The long-term argument

Doctors aren’t just arguing about today’s pay.

They’re saying:

  • Pay erosion discourages new doctors
  • Staff shortages worsen
  • The NHS becomes unsustainable

There’s already evidence of:

  • Training bottlenecks
  • Doctors struggling to progress

The recruitment risk

If conditions don’t improve:

  • More doctors leave for Australia, Canada, or private sector
  • Fewer stay long-term in the NHS

Which turns a pay dispute into a workforce crisis.


The Cynical Reality: Both Sides Are Right (And Wrong)
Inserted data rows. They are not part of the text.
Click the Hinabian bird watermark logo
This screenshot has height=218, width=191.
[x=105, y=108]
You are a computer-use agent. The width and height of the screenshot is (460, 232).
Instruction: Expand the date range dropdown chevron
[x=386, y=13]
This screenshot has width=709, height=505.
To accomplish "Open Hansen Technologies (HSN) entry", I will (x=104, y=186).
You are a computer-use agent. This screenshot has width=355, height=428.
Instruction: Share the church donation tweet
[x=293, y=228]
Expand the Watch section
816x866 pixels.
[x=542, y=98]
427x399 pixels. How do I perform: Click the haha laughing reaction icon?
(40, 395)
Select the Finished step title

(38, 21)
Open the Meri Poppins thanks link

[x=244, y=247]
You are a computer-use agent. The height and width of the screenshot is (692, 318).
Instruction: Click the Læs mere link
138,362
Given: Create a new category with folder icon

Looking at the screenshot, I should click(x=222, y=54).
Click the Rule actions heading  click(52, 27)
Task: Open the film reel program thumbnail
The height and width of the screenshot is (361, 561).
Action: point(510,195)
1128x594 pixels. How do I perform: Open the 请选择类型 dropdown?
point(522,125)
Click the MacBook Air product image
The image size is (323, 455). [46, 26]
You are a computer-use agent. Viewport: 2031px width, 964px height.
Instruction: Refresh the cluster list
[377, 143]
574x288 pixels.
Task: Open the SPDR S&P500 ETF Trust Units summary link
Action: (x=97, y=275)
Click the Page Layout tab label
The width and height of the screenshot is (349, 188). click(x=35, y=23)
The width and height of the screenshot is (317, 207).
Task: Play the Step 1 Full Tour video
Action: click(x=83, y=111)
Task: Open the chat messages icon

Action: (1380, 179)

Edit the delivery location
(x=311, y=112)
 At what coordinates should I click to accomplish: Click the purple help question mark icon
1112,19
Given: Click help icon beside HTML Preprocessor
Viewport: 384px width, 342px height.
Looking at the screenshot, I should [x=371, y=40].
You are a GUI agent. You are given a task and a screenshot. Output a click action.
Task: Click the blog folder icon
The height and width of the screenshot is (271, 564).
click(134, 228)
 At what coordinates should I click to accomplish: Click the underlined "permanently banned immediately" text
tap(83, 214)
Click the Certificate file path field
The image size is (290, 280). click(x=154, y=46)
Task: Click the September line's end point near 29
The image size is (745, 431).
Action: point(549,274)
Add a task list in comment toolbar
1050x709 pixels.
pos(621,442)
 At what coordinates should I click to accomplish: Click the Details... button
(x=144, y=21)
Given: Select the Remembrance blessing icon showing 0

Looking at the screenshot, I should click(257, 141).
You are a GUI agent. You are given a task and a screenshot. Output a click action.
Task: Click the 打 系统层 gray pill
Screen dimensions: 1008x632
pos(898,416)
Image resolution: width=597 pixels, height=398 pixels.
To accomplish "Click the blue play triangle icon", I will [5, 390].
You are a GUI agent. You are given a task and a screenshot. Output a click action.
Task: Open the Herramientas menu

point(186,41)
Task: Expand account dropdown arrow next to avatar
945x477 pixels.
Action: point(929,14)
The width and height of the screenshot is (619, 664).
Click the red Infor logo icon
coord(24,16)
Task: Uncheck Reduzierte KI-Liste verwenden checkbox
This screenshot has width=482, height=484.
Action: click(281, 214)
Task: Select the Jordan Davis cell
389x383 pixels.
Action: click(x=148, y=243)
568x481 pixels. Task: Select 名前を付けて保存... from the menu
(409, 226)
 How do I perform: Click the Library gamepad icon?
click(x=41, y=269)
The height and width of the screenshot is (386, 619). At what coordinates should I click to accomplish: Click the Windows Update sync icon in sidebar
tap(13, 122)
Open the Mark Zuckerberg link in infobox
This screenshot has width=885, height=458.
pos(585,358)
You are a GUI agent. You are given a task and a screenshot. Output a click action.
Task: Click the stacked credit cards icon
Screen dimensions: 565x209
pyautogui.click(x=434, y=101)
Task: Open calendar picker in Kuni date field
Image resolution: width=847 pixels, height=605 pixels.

Let’s strip the drama away.

The doctors are right about:

  • Real-term pay erosion
  • Poor working conditions
  • Long-term NHS sustainability risks

The critics are also right about:

  • The disruption to patients
  • The scale of pay demands
  • The timing during NHS strain

The system problem

This isn’t really about “greedy doctors” vs “stingy government”.

It’s about:

  • A stretched NHS
  • Limited public funding
  • Rising expectations

And no one wants to admit that all three can’t be fully satisfied at once.


Final Verdict: Entitled… or Onto Something?

The honest answer

They are:

✔ Not underpaid in absolute terms
✔ Not entirely unreasonable in relative terms

And also:

✖ Using a disruptive method that harms patients
✖ Making demands that are politically difficult to deliver

The reality

Junior doctors aren’t entitled.

But they are pushing hard in a system that:

  • Can’t easily afford what they want
  • Can’t afford to lose them either

Which is exactly why the dispute keeps dragging on.